Ich sage Ihnen etwas zu den Themen „Lebensplanung“, „Familienplanung“ und „schwangere Lehrerinnen“. Wissen Sie, was einer der Hauptgründe ist, warum wir Vertretungsverträge abschließen? Das ist der Ersatz für Lehrerinnen, die in Schwangerschaft sind, oder für Lehrerinnen und Lehrer, die in Elternzeit sind. Am Beispiel der Grundschule sage ich Ihnen, wie sich das in Rheinland-Pfalz entwickelt hat. Ich vergleiche das erste Schulhalbjahr 2006/2007 mit dem ersten Schulhalbjahr 2010/2011. Im Jahr 2006/2007 hatten wir 436 Lehrerinnen und Lehrer in der Grundschule in Elternzeit. Im Jahr 2010/2011 haben wir im Vergleichshalbjahr 1.087 Grundschullehrerinnen und -lehrer in Elternzeit. Offensichtlich ist der Lehrerinnen- und Lehrerberuf einer, der es besonders gut ermöglicht, Beruf und Familie miteinander zu vereinbaren. Wir strecken uns deshalb sehr nach der Decke, die Bedingungen gut zu halten.

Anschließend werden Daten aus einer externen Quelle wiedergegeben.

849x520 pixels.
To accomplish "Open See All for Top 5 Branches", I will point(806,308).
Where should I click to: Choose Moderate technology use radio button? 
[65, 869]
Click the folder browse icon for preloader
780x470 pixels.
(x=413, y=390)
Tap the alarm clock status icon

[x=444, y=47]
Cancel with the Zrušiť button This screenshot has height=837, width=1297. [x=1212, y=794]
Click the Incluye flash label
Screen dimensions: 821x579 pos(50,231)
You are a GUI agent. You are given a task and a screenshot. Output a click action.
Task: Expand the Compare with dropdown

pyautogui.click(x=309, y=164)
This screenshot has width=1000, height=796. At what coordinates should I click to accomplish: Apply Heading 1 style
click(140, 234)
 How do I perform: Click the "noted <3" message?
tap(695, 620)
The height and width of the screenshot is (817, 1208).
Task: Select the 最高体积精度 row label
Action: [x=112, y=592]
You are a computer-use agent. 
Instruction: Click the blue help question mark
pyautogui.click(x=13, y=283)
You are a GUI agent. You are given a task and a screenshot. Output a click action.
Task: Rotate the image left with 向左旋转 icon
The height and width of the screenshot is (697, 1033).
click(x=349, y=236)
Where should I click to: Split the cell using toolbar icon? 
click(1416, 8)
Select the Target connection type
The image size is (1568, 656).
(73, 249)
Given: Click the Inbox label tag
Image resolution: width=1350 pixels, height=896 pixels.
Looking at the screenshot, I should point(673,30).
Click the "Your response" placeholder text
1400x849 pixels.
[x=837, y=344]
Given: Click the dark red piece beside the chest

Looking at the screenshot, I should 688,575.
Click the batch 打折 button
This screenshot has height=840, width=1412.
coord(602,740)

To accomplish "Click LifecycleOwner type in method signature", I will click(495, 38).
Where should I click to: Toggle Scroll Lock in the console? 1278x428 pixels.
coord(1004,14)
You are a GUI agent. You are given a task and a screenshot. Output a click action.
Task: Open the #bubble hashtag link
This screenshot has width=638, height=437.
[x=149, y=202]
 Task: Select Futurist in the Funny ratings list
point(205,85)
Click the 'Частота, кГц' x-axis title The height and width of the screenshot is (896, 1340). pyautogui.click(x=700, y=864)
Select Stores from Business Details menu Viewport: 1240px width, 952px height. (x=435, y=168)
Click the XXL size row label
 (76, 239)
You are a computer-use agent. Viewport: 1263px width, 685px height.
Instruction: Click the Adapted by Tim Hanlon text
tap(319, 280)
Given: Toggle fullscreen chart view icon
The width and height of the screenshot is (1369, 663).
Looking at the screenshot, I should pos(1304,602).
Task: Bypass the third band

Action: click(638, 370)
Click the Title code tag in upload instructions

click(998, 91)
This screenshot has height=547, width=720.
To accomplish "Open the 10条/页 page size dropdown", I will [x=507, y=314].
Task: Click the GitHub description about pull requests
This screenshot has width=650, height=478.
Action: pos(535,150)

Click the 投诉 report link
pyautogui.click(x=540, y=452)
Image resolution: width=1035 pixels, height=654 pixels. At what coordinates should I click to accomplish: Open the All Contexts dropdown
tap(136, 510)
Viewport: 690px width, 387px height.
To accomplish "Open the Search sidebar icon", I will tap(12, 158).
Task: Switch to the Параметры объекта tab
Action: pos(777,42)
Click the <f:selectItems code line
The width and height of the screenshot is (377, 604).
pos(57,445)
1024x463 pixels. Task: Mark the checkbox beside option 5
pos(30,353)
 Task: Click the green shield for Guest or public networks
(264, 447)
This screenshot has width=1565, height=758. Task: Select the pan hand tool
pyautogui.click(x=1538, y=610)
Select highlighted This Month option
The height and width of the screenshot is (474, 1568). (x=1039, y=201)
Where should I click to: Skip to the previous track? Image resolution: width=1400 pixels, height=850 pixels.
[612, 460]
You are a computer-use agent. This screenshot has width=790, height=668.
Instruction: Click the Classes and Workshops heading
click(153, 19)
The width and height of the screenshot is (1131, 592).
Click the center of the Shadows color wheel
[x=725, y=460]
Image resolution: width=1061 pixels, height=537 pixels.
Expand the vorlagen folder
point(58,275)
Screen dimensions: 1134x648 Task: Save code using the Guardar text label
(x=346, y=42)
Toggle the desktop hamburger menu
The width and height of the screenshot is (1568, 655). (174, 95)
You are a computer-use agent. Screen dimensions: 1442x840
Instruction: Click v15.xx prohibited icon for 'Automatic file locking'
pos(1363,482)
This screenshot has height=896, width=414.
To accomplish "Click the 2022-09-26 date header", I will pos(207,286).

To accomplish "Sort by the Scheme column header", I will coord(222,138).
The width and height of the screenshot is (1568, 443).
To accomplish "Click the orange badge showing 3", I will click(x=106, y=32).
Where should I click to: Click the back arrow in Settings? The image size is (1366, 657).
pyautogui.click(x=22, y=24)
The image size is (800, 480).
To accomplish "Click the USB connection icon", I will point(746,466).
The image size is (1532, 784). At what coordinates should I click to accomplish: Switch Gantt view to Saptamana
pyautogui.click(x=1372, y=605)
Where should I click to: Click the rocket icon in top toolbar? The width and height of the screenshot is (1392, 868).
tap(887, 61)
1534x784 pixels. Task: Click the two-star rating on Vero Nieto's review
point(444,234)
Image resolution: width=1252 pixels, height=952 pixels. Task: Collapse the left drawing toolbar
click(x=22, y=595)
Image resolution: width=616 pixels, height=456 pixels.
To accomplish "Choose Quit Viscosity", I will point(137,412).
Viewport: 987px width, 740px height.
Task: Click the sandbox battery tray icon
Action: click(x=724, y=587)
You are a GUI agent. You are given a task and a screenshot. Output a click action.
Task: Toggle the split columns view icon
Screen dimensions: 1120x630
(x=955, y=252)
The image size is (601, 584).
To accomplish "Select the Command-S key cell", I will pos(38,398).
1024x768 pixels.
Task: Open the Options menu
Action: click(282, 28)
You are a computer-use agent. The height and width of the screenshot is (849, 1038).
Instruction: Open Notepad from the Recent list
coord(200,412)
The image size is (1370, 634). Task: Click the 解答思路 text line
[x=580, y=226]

Wenn eine schwangere Lehrerin in Elternzeit ist, dann stellen wir eine Vertretungslehrkraft ein. Es ist nicht selten so, dass wir nicht nur die eine einstellen, sondern die Vertretungslehrerin gerade in dieser Zeit selbst schwanger wird, und dann wird für diese wieder eine Vertretungslehrerin eingestellt. So ist das System in Rheinland-Pfalz ausgelegt. Sie behaupten an dieser Stelle etwas völlig Falsches. Gerade der Beruf der Lehrerinnen und Lehrer ermöglicht die Vereinbarkeit von Familie und Beruf. Darauf legt die Landesregierung allergrößten Wert.

Meine sehr geehrten Damen und Herren, bei dem Konglomerat Ihres Antrages ist mir schier unverständlich, wer diese drei Forderungen zusammengeschrieben hat. Zum Teil widersprechen sie sich. Dazu will ich nur kurz Ausführungen machen, weil Frau Brück und Frau Ratter es schon gemacht haben.

Plötzlich fordert der Antrag 900 Stellen in einem Lehrerpool. Ich freue mich darüber, dass der Vertretungspool, der das Ergebnis der Überprüfung der Vertretungsverträge durch die Landesregierung ist, inzwischen von Ihnen begrüßt wird. Das freut mich. Das war ein konkretes Ergebnis. Darauf sind wir stolz.

Wenn Sie jetzt sagen, er hat noch gar nicht begonnen, wir wollen eigentlich 400 Stellen, wie es Frau Klöckner am 5. August gesagt hat, und jetzt die Fraktion zwischen dem 5. August und 14. September entscheidet, wir wollen nicht 400, sondern 900, dann hat das mit Planung überhaupt nichts zu tun. Ihnen geht es nicht darum, irgendetwas zu planen, sondern Ihnen geht es darum, irgendwelche Zahlen in die Welt zu setzen.

(Beifall der SPD und des BÜNDNIS 90/ DIE GRÜNEN)

Für mich gilt das, was ich von Anfang an gesagt habe: Wir haben vorsichtig mit dem Vertretungspool begonnen.